Merasa familiar dengan judul ini? Wajarlah ya, secara gue
emang copas judul ini dari filmnya Mandy Moore yang gue tonton gak sengaja di
TV kabel hehehe (gue paling gak bisa ngasih judul emang).
Memasuki usia twenty something, gue rasa makin banyak aja
orang di sekitar gue yang mulai mikirin soal abis lulus mau ngapain. Yaa
mungkin emang udah masanya kali yah mengingat INSYAALLAH kuliah bakal segera kelar
(AMIN YA ALLAH). Apa sih rencana lo setelah itu? Lanjut S2, kerja, atau nikah?

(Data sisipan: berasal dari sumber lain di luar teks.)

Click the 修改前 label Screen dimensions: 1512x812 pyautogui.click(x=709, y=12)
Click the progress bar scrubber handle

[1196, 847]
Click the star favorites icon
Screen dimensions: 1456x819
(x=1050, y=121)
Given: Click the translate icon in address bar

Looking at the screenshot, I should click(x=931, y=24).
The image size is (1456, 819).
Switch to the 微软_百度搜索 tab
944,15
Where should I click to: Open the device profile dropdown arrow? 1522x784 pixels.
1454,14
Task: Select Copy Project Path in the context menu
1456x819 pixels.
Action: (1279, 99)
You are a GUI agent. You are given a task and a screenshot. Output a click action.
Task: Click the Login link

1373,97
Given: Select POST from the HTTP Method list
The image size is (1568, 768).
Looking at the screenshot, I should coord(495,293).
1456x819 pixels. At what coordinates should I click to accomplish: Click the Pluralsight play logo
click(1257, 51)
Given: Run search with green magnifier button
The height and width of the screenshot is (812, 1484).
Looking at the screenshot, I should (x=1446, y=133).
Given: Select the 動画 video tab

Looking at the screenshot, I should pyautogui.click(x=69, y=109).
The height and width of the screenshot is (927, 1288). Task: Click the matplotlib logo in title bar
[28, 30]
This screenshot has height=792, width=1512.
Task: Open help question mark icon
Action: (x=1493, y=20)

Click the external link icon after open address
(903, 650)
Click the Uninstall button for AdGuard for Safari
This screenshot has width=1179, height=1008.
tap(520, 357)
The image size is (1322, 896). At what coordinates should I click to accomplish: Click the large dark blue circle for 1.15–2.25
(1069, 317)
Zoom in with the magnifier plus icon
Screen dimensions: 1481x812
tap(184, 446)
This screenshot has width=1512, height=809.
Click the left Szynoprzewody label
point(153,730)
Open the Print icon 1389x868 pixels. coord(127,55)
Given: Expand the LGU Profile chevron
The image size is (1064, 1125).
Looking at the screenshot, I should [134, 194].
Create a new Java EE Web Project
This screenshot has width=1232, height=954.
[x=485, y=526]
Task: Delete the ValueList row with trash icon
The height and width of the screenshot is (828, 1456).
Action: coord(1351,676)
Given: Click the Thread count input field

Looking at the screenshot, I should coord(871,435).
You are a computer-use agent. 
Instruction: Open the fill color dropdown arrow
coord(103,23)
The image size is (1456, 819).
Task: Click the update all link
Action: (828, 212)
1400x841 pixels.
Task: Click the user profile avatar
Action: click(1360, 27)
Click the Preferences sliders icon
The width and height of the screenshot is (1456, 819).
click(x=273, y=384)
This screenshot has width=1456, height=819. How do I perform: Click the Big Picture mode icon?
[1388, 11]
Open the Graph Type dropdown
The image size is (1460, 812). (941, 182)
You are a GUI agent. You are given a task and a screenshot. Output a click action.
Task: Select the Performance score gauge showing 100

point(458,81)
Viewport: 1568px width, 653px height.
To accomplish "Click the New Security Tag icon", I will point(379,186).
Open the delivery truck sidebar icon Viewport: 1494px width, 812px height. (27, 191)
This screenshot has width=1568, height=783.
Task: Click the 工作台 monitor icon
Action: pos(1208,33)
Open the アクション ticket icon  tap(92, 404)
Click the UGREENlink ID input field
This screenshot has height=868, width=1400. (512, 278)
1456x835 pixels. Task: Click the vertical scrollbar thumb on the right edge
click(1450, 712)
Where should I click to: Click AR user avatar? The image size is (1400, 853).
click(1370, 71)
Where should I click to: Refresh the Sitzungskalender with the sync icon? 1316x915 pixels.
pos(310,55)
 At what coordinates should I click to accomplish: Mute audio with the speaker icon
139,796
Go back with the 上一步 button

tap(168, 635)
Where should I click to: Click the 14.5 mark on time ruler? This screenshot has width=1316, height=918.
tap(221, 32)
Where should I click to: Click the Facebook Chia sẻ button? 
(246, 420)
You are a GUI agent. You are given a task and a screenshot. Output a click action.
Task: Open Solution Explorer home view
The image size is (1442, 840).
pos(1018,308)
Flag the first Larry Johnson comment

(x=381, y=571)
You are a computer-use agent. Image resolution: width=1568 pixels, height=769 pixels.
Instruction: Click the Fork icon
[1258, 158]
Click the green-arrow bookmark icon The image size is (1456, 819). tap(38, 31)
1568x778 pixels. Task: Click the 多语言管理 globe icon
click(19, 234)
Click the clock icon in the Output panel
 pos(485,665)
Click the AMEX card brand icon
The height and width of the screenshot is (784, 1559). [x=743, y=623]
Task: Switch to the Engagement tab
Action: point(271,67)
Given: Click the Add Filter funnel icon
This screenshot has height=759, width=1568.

Gue rasa itu tiga jawaban yang paling sering keluar. Dan buat hal yang ketiga,
banyak banget—cewek khususnya—yang udah mulai galau mikirinnya hehehe. Tiap dateng ke acara kawinan langsung gundah gulana, atau minamal ngayal ngerencanain nikahan lo nanti bakal gimana hehehe. Ada yang galaunya
terang-terangan, ada juga yang sok lempeng kayak gue dengan jawab, “S2 dulu
kali,” hehehe tapi sih padahal dalemnya kepikiran juga :p
Kenapa sih soal nikah ini sepertinya penting banget jadi
pikiran cewek seumuran gue? Gue bakal coba memaparkan alasan yang gue dapet,
entah dari hasil mikir-mikir sendiri ataupun sharing sama beberapa temen. Pertama, buat sebagian orang, hidup itu semacam punya ‘stage’nya sendiri, kayak
TK-SD-SMP-SMA-Kuliah-Kerja-Nikah-Punya Anak-Ngebesarin Anak-Punya Cucu-Tua-Mati. So, pernikahan sendiri adalah satu bagian dari tingkatan itu.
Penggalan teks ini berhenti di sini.